Harry met her gaze, their noses nearly touching. "Why, Miss Greengrass, if I didn't know better, I'd think you were trying to proposition me."
"Maybe I am."
"I accept. But only if we interrogate someone first. Foreplay is important."
Daphne chuckled and stepped back with a wink. "As long as I get to make them scream first."
"Merlin's balls," Hermione muttered under her breath, "get a room. Or at least take it to the rooftops."
Oliver didn't even blink. "We leave in twenty. Gear up."
"Finally," Harry said, standing upright and stretching his arms. "I was starting to worry this night would end without an explosion or a confession."
"Or a kiss," Daphne added casually.
Harry gave her a look. "Ladies first."
She leaned in again, fingers brushing against his wand arm with calculated mischief. "Maybe later.

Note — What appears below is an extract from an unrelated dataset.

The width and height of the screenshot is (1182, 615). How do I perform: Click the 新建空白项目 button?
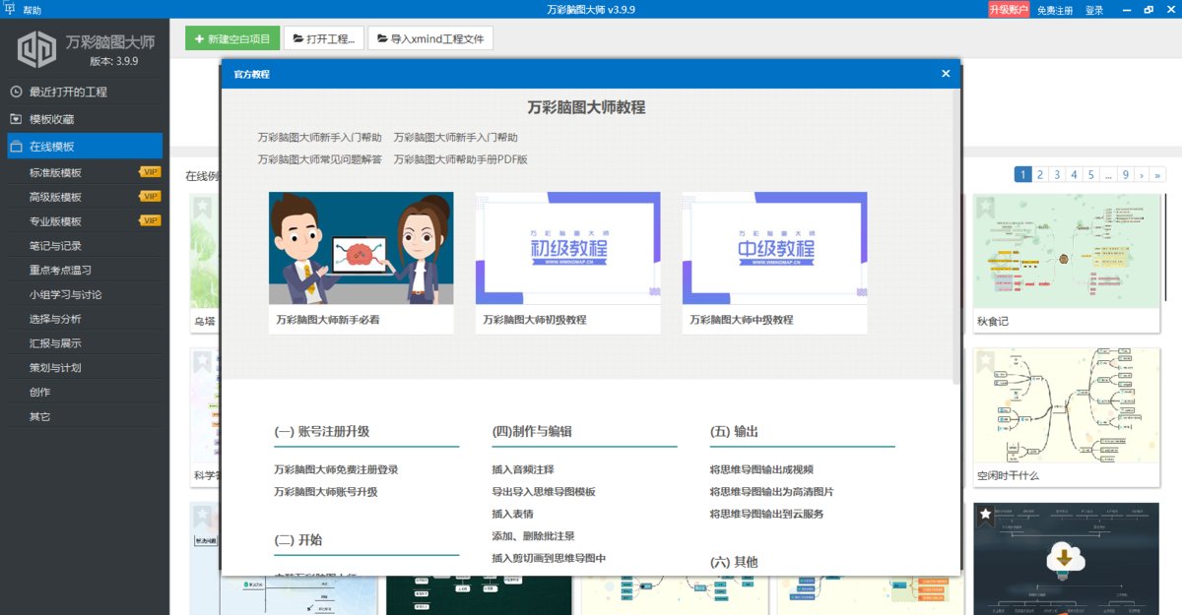point(232,39)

After we break someone."
He grinned. "You really do know how to charm a boy."
She whispered, "That's not all I know how to do."
Hermione groaned. "I swear, if you two end up shagging in the med bay again, I'm sealing it with a ward and putting a sock on the door."
Harry turned to her, completely unrepentant. "Only fair. Last time I caught you and Ron, I went temporarily blind."
Daphne looked impressed. "Truly?"
He nodded. "Had to bathe my eyeballs in firewhisky."
Oliver sighed deeply, grabbing his bow with the air of a man who had seen too much and judged all of it.
And as the lights dimmed and the team moved into motion, the Foundry thrummed with purpose—deadly, determined, and just a little bit dysfunctional.
Because if you're going to fight a war in the shadows… might as well do it with sass, style, and someone to flirt with between missions.